When Cisco IT begins using the dual FCoE converged network adapters with Nexus 5000 deployments on a large scale, provisioning time for new servers will decrease substantially. “Today, provisioning a data center server requires opening multiple service requests, including racking the server, installing two HBAs [host bus adapters], and connecting two set of cables,” says Ramachandra-Rao. “Adopting FCoE will improve our SLA [service-level agreement] because we’ll eliminate service requests for the second HBA and cable.”
The Cisco Nexus 7000 Switch increases bandwidth capacity for servers and clients that communicate across access and aggregation layers. “We can expect faster response times because fewer IP packets will be dropped due to congestion,” says Ramachandra-Rao.

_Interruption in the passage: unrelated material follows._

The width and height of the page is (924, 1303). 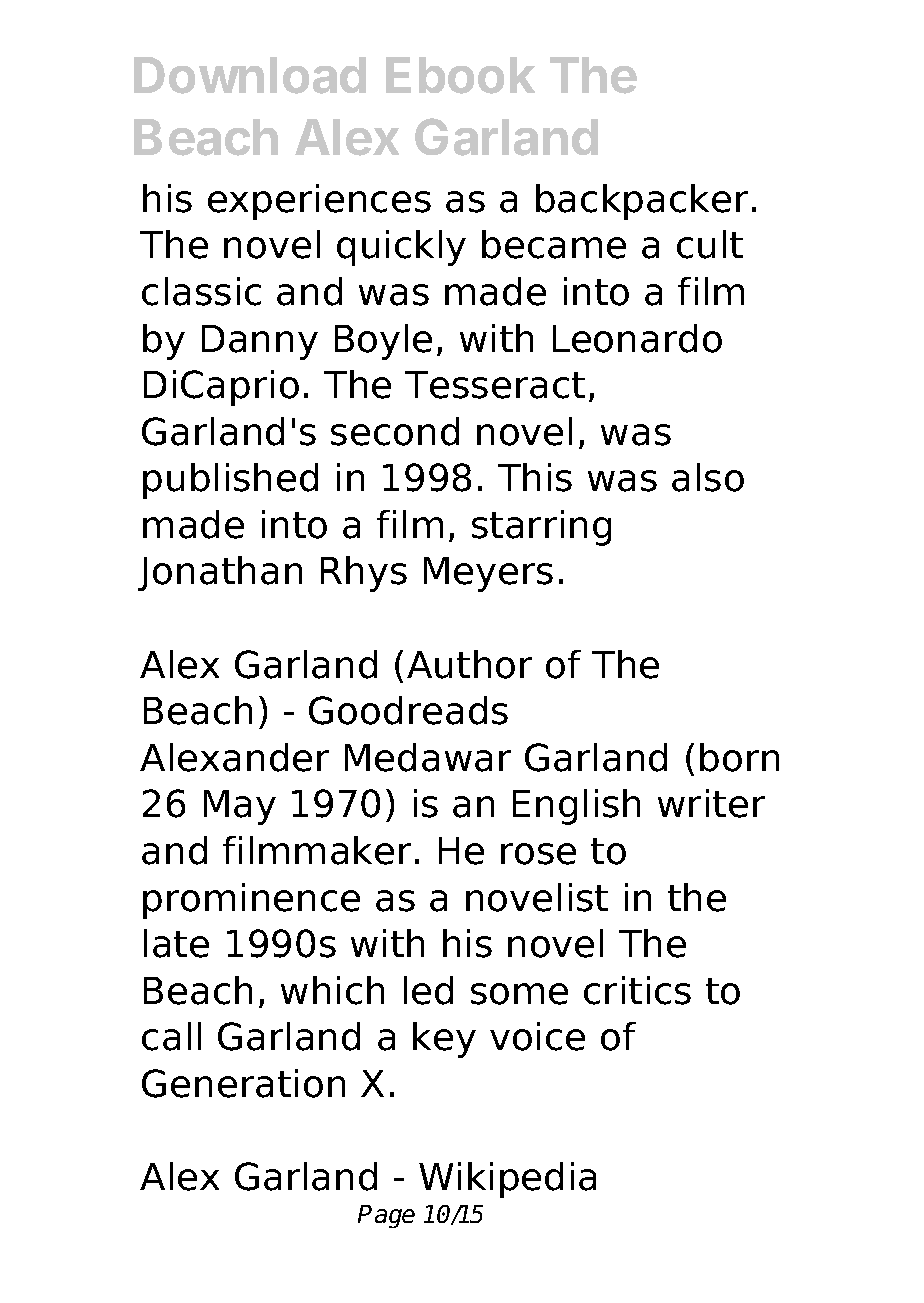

Previously, Cisco IT’s network and storage operations groups operated separately. Unified I/O and FCoE are helping them converge, increasing the efficiency of the Cisco IT organization. Norman likens the change to when Cisco converged its voice and data networks. “To adopt VoIP, we cross-trained our TDM voice engineers and networking engineers to collaborate,” he says. “Now, as we adopt FCoE, previously separate storage and networking skill sets will also converge.”
Cisco IT is already restructuring its server, storage, and networking teams according to the PDIO model: planning, design, implementation, and operations. The design team works on the end-to-end solution, including storage, server, and orchestration components. “We’ve begun establishing Role-Based Access Control procedures for our storage and networking teams, to avoid conflicts,” says Ng.
Now that the Nexus-based pod has been validated for the production environments, Cisco IT will begin using the Nexus 5000 with dual FCoE converged network adapters on the servers to reduce costs for hardware, cabling, power, and cooling.
The next data centers to deploy Nexus pods will be the engineering and development data centers in San Jose, California; the new production data center in Richardson, Texas, and existing data centers in Research Triangle Park, North Carolina, and Boxborough, Massachusetts. Cisco IT will coordinate the pod deployments with Cisco’s Fleet upgrade program for refreshing network equipment at regularly scheduled intervals.